The Russian cosmonaut made history in 1965, when he conducted the first-ever space walk while on the Voskhod-2 mission. The walk lasted 12 minutes and 9 seconds.
During the mission, his spacesuit filled with air to the point where he struggled to get back into the spacecraft.
He flew in space a second time in 1975, as part of the historic Apollo-Soyuz mission, the first US-Soviet space flight, which occurred as the two superpowers were pursuing a policy of detente during the Cold War.
Leonov trained as a military pilot before becoming a cosmonaut. He received a ‘Hero of the Soviet Union’ medal - one of the Russian state’s most prestigious awards - twice and has a small crater on the Moon named after him.
Leonov helped train other cosmonauts before retiring in 1992, a year after the Soviet Union collapsed. He devoted himself to private business and his twin passions of art and writing in later life.
Following his walk in space, he was quoted as saying: "The Earth was small, light blue, and so touchingly alone, our home that must be defended like a holy relic.
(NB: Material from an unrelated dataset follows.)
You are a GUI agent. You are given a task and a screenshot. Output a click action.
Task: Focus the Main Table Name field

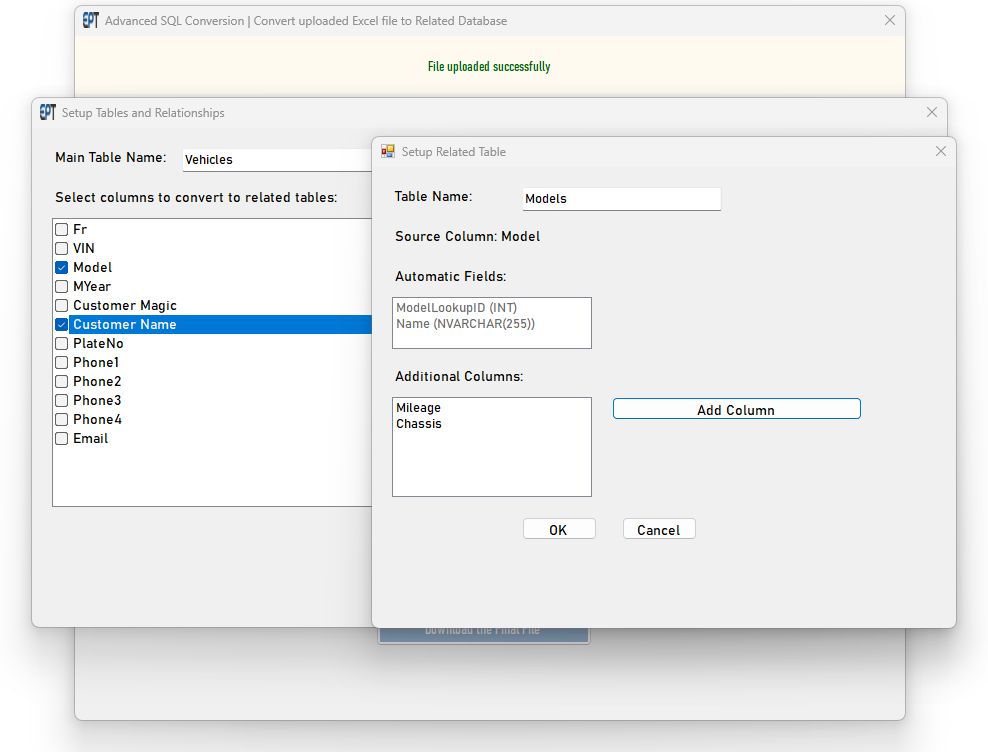[277, 160]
The Earth was absolutely round. I believe I never knew what the word round meant until I saw Earth from space."
At the news of his death, tributes poured in from space organisations around the world, with NASA saying "his venture into the vacuum of space began the history of extravehicular activity that makes today's Space Station maintenance possible".
Though not as well known around the world as the first man in space, Yuri Gagarin, Leonov was a household name in Russia.
Tass reports he died after battling a long illness.